As we approach the very end of the asparagus season for most people in the Northern Hemisphere, we thought now would be a good time to share a new blog. At the peak of the season in early May, we visited the north of Italy to get a closer insight into their asparagus industry. It is a very diverse market as is often depicted in stories of the country itself.
Overall, it is thought that there are 8-10.000 hectares of asparagus production in Italy and this is split between green and white production. Green asparagus accounts for approximately 85% of the total area. White asparagus is mostly produced in the Veneto region in the north-east of the country. The green asparagus harvest starts in the south of the country, normally in February and this continues into May, with a peak around the middle of March. Production in the north of Italy generally commences in April and continues into June.

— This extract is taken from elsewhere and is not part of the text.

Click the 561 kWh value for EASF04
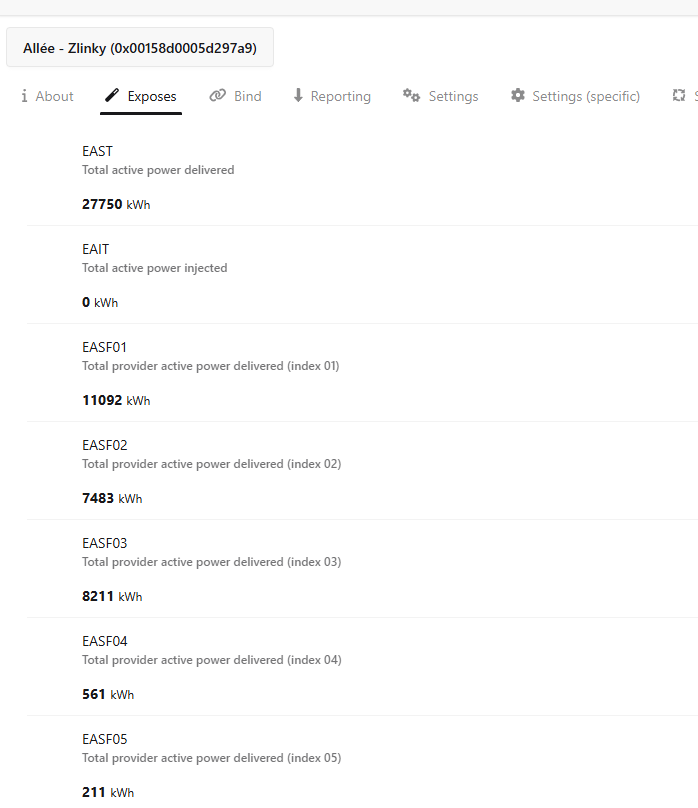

The type of plant material used in asparagus plantations displays a north, south divide. More than 90% of plantings in the south of Italy are established from module / plug plants. On the other hand, crowns dominate in the north of the country with a similar percentage share. The number of plants used per hectare depends on a range of factors but is broadly governed by the growing system and intended market for the produce. Green asparagus is grown at densities of around 25000 plants per hectare, whereas white production can be as low as 13000. Yields of Italian asparagus are in the higher echelons of world production with the white product offering 8-9t per hectare and green all the way up to 12t / hectare.
It is thought that circa. 60% of asparagus produced in season is sold domestically within the country. However, one area where sales could be increased is in restaurants. Anecdotally, we were told that it is not easy to find asparagus in season when eating out.
One interesting trend that is really developing across the country is a demand for improved flavour in asparagus. This is being driven by consumers. Some retailers have seen struggling sales as varieties with improved shelf-life have taken preference over flavour. The topic of flavour is actually a combination of the taste of the asparagus but just as importantly, the texture. Lower fibre contents improve the eating experience markedly.
At Global Plant Genetics, we are working to bring the white asparagus variety, Vittorio, to market. It delivers excellent all-round results in terms of yield and flavour. For these reasons, it is becoming an important hybrid in markets where taste is paramount.